Do you want to connect your neighbourhood to an energy grid, and have the houses go dark or light up at runtime, depending on how much electricity they have access to? Do you want your citizens to gradually become more and more outraged by the news from rogue stations and rebel broadcasts, to later break out into a protest? Or, simply, just to make sure that an entity or an NPC will warm up if placed near a fire? All those things present a Need that must be satisfied by a Resource, and this package lets you do just that. Electricity for the buildings, information for the citizens, and heat for whatever’s next to the fire.
There’s three: the Campfire Example (basic needs system), the NPC Example (emote system), and the Generator Example (stockpile system. You can see them in action in the showcase here, or drag them out into your game and play around with them.
DDN, excluding the templates, contains four scripts: npcNeeds, entityNeeds, needsSource, needsStockpile. All you need to get started is needsSource and one of the two Needs scripts, depending on whether you want to take advantage of the NPC functionalities or not.
Place needsSourceTmp inside your game.
Set the name of the resource it is providing in the resource_name tab: “Heat”, for example, if it’s a fire.
Place entityNeedsTmp inside your game, within the range of the source you previously placed. Make sure it can be damaged.
Set the name of the resource this entity wants to be the same your source provides. Be careful - it has to be exactly the same.
Adjust other settings - such as starting values, additional functionalities, or tick speed - in both scripts to your preference. Everything has a tooltip - if you don’t know what something does, just hover it.
That’s it! You’re done.
That’s just for the basic needs system. There’s three additional ones which depend on it: the Events System, the Stockpile System, and the Emote System (for NPCs only).
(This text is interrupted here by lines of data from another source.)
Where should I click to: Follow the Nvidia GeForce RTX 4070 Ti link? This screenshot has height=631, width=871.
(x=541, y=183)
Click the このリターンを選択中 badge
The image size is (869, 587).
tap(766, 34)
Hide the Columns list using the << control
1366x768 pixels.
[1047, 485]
A needsSource script regularly sends a radial damage check. If an entity with an entityNeeds or npcNeeds script is within range, and it can be damaged, it will receive the damage and check if entityNeeds’ resource variable is the same as its own - in other words, if it is producing the kind of resource it wants. If that’s the case, it will increase a needsValue number within the script.
Every time an entity or npcNeeds script’s need value changes, the event system will run a series of checks and execute any events of your choice according to the results of those checks. You can make it so that if the need value’s is equal to the max value, something happens. Or if it reaches a specific threshold, say, 50% of the maximum, something else happens. To activate it, you will need to enable the events system boolean in the editor.
The stockpile system does not currently work with npcNeeds, only entityNeeds.
This requires the needsStockpile script to be somewhere in the game. You will also need to enable the Stockpile System boolean and select the entity which holds the needsStockpile script in the Stockpile Entity property in both your entityNeeds and needsSource scripts. It has to be the same to allow interaction between any number of needsSource and needsEntity/NPC scripts.
Additionally, you will need to add a field to both Stockpile Names and Stockpile Values, and name the first field after the resource the Need produces and the Source wants.
Regardless of whether it’s in range or not, a needsStockpile will receive a set amount of resources from needsSource. Then, a needsEntity will be able to withdraw a specific amount. All of this regulated through editor properties, letting you set up regular withdrawhals and additions. It functions, in a sense, like an automated bank.
The emote system is only available for npcNeeds, and requires the script to be attached to an NPC. It functions exactly like the Events system, but it will play emotes instead of events.